Enquanto cismo na resposta, sou assomado pela eterna questão do viajante incapaz de abarcar o mundo de uma só vez: esquerda ou direita? Neste caso, as cascatas de Lata Berkoh ou conviver com os batek, a tribo originária da Malásia e habitantes por excelência deste parque? Resta-me este dia para desfrutar de Taman Negara e parece-me que os rápidos pedregosos, a cerca de duas horas de barco (ou um dia de caminhada), vão ficar para outras núpcias.

Embarco num passeio memorável pelo rio Tahan. A canoa comprida e de fundo chato – com dois tripulantes, um capitão e um guia – passa veloz contra a corrente, esquivando-se das rochas com assaz mestria para gáudio dos turistas. Lagartos estirados sobre as rochas observam os movimentos ao largo, enquanto pássaros tropicais fazem a sua cantoria. Finalmente, a embarcação atraca numa pequena praia fluvial de pedras e areia grossa e morena. Encosta acima, um trilho conduz a um acampamento.

“Vamos visitar a tribo originária da Malásia e que há milhares de anos habita Taman Negara. Vão ensinar-nos a fazer fogo e mostrar-nos a táctica de caça, com dardos venenosos”, anunciou, Joe, com um entusiasmo que não partilhei.

Os orang asli, da família dos batek, fazem lembrar os pigmeus, devido à coloração das suas peles e, sobretudo, à baixa estatura. Nesta zona vivem entre 10 a 20 famílias  em casas abertas, protegidas por árvores frondosas, com camas de bambu elevadas de modo a evitar répteis e insectos. Vários dos seus elementos dependem em exclusivo do turismo, abdicando dos seus costumes e tradições. Dão lições rápidas de sobrevivência na floresta para gáudio dos caras pálidas, como se assistissem a um episódio de survive do destemido Bear Grylls. Faço gazeta à aula e enveredo pela floresta, buscando o centro da aldeia. Reservadas, as mulheres evitam o contacto visual, ocultando-se na densa vegetação como felinos predadores. Duas crianças nuas, como setas mortíferas, passam por mim a voar. Sinto-me como um fantasma ignorado no local, certamente habituado à presença de curiosos. Atarefadas, as mulheres tratam das habitações precárias, colhem frutos e vão à pesca. A caça fica  por conta dos homens. Um ancião fita-me com interesse. Apresenta-me um simpático binturong, uma espécie de mangusto, que não é urso nem gato, mas, antes, uma mistura dos dois. Afável, parece ser o animal de estimação do acampamento e de uma utilidade extrema, por se alimentar de pequenos roedores e, até, de algumas cobras, para além de folhas, frutas e ovos.

Desço o carreiro íngreme de volta ao fandango que se vive na sala de aula improvisada.
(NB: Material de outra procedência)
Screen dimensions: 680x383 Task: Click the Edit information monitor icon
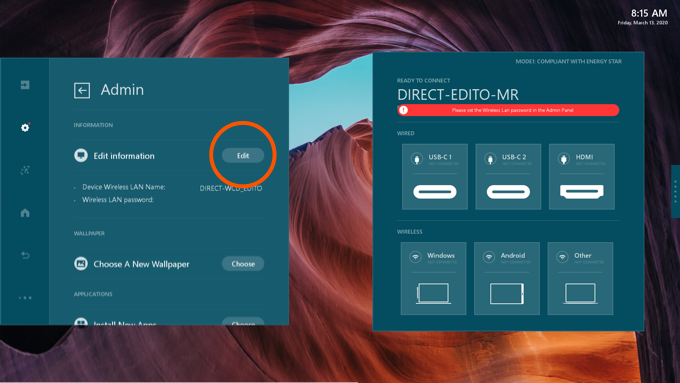(x=81, y=155)

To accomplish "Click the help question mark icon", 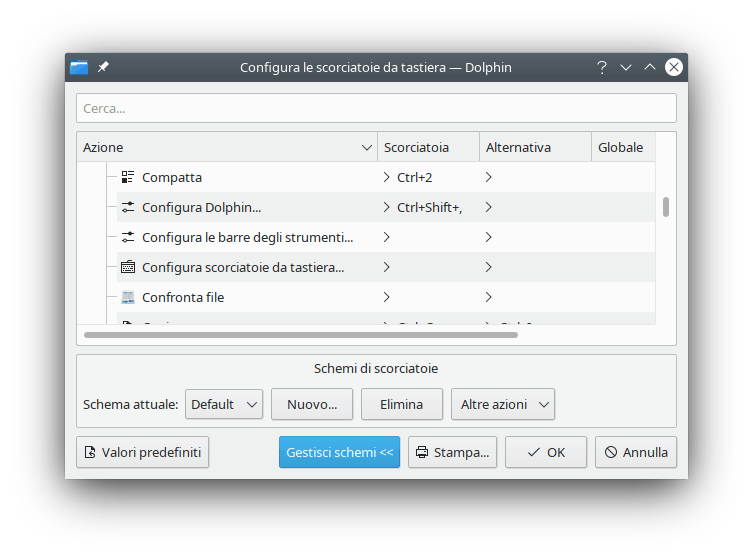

Lá se foi o meu momento zen. Vários turistas de Taiwan continuam a friccionar uma espécie de liana em torno de um pedaço de madeira na tentativa de fazer fogo, tão essencial para quem vive na floresta. Depois dá-se uma espécie de concurso de tiro de dardos por meio de canudinhos. Não me parece lugar indicado para uma feira popular. Os indígenas divertem-se com a falta de arte e engenho dos visitantes. Questiono o guia sobre a viabilidade de me banhar no rio de águas opacas. Recebo luz verde e refresco-me nas águas tisnadas de castanho barrento que não deixa enxergar um palmo sequer. Do outro lado do rio, por entre a vegetação do Parque Nacional, uma inscrição numa tabuleta de madeira incorpora o significado de Taman Negara: “O que elas expiram nós inspiramos. Conserve-as!”